Running Doc: Explaining spinal stenosis, which has Mets captain David Wright on the disabled list

By Lewis Maharam, M.D.

I am a New York Mets fan. I just read that David Wright has spinal stenosis and back pain. I hope you know something about backs. Is this career ending or does he need surgery? Could there be something else to help him? 

— Johnny R. Flushing, NY.

Thank you, Johnny for the question. Yes, I do know something about back pain and have made it a subspecialty to my practice of sports medicine. Back when I was a fellow working with Dr. Allan Levy of the New York Giants, he asked me to see the patients with back pain coming into his office.
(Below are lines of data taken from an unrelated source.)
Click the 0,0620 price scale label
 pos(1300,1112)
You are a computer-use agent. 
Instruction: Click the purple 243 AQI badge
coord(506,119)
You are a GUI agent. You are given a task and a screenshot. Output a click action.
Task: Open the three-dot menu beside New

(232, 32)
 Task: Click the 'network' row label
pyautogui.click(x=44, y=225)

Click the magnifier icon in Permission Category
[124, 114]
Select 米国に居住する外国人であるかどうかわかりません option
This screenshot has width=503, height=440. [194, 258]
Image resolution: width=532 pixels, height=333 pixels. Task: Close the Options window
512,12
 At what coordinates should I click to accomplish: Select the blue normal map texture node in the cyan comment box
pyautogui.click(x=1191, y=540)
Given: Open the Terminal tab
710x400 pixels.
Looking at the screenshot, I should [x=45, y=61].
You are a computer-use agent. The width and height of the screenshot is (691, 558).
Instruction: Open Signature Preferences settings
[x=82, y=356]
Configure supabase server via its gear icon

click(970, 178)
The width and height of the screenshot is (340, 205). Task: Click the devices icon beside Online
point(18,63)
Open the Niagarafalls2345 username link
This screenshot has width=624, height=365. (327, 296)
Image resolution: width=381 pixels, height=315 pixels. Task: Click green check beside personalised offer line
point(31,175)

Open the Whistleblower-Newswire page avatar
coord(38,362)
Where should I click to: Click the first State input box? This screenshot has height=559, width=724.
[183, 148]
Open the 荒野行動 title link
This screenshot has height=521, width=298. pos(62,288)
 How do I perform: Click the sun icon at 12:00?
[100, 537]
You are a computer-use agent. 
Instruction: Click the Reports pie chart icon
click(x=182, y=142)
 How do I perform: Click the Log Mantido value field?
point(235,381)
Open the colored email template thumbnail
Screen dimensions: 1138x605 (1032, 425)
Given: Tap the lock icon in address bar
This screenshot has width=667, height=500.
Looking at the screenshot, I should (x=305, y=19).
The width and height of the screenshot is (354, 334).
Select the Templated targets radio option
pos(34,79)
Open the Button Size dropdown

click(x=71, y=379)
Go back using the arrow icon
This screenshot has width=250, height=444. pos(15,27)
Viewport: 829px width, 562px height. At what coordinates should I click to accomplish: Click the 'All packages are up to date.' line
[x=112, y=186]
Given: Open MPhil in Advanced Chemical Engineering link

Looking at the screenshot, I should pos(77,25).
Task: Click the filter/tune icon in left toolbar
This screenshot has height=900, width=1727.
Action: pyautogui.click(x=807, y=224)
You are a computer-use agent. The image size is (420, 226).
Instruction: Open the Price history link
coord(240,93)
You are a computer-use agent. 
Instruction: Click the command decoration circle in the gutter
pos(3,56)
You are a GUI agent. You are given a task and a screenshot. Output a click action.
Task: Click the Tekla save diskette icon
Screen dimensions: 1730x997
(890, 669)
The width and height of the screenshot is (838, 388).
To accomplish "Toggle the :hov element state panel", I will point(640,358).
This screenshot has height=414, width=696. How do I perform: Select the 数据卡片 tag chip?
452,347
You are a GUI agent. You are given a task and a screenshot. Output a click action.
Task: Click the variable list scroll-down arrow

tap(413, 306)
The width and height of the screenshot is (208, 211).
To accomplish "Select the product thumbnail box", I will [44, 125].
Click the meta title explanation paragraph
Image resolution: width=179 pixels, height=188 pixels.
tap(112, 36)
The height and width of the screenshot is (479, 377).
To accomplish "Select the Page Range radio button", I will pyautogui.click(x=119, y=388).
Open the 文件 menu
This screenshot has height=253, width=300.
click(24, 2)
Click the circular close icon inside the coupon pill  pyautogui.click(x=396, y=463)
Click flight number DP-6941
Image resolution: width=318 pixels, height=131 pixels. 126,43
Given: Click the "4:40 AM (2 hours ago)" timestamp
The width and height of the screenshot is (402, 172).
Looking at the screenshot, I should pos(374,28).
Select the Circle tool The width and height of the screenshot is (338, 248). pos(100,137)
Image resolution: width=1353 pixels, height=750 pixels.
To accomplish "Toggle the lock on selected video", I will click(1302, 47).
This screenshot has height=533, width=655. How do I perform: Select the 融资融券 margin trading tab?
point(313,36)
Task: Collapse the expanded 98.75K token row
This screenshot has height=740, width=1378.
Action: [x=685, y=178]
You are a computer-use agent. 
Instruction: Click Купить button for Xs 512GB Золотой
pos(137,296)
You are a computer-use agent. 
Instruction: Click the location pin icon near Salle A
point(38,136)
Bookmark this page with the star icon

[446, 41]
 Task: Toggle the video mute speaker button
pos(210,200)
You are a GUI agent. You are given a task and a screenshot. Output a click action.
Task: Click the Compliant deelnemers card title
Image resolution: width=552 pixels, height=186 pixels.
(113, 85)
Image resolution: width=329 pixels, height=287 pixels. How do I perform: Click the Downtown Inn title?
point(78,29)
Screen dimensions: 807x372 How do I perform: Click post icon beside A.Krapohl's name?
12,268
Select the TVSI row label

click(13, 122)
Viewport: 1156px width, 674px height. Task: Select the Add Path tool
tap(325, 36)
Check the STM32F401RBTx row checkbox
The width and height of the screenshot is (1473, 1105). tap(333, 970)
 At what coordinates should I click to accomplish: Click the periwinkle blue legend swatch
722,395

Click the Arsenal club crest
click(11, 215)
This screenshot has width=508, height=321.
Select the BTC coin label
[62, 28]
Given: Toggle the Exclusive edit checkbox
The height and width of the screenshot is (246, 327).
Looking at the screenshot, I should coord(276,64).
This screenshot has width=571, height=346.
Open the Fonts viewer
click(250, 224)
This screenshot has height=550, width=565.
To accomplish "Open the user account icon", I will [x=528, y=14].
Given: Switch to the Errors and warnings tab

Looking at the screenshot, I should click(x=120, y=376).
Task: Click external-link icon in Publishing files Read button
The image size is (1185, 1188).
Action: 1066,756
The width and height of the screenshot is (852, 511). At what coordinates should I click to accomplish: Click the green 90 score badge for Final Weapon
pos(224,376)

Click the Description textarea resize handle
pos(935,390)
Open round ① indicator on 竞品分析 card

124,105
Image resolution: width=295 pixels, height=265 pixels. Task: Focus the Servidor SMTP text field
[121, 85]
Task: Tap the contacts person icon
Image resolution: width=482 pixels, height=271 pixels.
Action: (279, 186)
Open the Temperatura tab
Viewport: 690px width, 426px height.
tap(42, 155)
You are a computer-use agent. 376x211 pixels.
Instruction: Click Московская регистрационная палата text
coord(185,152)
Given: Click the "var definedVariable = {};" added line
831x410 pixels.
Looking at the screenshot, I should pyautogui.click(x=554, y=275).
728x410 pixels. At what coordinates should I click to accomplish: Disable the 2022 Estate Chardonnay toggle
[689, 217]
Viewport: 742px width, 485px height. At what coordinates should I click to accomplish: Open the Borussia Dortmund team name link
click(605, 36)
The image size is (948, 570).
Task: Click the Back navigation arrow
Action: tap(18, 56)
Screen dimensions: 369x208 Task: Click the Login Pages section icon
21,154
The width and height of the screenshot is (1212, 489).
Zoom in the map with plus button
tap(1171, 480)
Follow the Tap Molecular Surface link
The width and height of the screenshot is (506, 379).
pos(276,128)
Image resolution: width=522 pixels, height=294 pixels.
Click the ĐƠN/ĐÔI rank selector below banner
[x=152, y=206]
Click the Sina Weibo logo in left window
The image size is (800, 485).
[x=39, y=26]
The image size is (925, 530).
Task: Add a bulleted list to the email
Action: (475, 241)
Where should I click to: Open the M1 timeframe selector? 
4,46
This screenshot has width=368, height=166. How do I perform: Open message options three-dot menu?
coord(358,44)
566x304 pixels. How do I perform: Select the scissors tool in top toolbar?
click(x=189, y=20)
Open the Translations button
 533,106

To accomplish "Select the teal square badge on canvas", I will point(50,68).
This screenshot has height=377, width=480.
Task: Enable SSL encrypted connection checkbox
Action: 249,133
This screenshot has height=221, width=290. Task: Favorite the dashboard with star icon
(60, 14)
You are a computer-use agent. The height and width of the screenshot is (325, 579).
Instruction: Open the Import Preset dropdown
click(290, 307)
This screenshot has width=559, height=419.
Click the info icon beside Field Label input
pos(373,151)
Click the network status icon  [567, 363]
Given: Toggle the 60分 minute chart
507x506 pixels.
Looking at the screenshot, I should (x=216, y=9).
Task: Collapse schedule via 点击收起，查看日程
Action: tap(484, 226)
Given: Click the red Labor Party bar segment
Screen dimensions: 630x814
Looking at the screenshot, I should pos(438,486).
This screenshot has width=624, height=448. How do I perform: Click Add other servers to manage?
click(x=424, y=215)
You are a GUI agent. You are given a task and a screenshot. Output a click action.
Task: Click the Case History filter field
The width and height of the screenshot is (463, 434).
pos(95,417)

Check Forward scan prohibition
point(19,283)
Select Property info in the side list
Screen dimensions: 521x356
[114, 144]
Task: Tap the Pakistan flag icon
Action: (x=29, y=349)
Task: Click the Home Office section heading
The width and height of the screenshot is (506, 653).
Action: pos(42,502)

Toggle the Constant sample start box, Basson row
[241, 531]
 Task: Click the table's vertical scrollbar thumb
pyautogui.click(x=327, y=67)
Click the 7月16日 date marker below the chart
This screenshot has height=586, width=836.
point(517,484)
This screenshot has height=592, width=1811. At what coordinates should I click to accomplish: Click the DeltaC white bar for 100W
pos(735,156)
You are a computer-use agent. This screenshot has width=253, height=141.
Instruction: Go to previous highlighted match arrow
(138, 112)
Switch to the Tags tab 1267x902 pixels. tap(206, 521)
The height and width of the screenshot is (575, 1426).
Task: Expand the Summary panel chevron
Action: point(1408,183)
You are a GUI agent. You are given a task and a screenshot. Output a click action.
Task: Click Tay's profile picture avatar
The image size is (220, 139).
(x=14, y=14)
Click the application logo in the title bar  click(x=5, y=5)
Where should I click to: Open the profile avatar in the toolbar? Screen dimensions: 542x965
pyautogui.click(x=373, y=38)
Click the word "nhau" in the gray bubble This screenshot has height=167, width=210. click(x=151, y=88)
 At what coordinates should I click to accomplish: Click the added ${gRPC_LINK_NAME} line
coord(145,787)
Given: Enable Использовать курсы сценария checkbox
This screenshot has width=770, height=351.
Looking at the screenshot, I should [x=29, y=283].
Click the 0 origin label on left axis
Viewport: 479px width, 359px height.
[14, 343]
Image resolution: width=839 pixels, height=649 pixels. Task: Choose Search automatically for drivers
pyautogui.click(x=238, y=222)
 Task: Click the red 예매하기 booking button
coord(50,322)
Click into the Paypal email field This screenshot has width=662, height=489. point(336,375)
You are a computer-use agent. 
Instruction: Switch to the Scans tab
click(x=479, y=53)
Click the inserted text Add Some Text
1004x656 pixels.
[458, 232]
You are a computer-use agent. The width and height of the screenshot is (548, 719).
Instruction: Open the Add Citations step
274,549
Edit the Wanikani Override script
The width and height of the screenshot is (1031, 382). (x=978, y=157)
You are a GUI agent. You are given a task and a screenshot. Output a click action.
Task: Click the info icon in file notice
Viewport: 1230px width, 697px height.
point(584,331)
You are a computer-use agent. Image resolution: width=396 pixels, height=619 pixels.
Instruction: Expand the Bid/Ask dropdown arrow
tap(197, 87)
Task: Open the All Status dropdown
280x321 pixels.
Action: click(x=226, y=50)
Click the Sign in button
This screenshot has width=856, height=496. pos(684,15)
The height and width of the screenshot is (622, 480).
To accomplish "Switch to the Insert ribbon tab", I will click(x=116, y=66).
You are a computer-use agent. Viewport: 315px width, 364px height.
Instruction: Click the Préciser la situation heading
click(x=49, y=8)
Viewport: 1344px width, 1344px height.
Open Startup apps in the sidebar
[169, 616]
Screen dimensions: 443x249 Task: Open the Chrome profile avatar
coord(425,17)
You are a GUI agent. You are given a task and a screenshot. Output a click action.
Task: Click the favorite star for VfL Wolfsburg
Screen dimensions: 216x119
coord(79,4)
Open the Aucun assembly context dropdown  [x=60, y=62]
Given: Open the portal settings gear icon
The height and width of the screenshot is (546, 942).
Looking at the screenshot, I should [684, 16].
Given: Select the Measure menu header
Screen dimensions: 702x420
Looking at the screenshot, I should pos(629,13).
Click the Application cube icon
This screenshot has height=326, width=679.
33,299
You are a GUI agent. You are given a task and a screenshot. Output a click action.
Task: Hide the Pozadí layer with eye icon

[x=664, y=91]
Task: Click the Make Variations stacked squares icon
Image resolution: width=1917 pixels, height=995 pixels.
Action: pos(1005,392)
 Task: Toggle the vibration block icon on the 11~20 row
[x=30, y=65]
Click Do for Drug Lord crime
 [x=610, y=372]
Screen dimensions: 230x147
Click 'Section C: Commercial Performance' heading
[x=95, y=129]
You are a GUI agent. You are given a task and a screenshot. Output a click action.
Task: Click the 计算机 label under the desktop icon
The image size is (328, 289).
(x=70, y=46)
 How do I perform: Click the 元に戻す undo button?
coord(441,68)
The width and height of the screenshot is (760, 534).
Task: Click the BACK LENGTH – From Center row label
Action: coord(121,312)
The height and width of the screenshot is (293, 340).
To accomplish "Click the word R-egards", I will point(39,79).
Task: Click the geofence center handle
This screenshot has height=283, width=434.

At that time all back pain was treated with the same set of exercises. It was like shooting buckshot at a barn and hoping to hit a bull’s-eye. I applied sports medicine principles of finding an exact diagnosis and developing specific treatment plans depending on the diagnosis.

The spinal canal is the place where the spinal cord runs down your back and spinal nerves exitat each level of vertebra. When the canal is congenitally small it is called spinal stenosis. You can’t pick your parents and some people are just born this way. Some people never have a problem with a small canal. Others may reach a “critical mass” (like when atoms reach a certain speed there can be a nuclear explosion) at any age and the small canal results in rubbing of nerves causing inflammation and then pain.

A good history is usually enough to make the diagnosis. When the examiner asks “is there anything that you do that brings on the pain?” the patient will usually say: “Yes, when I brush my teeth in the morning I feel the pain.”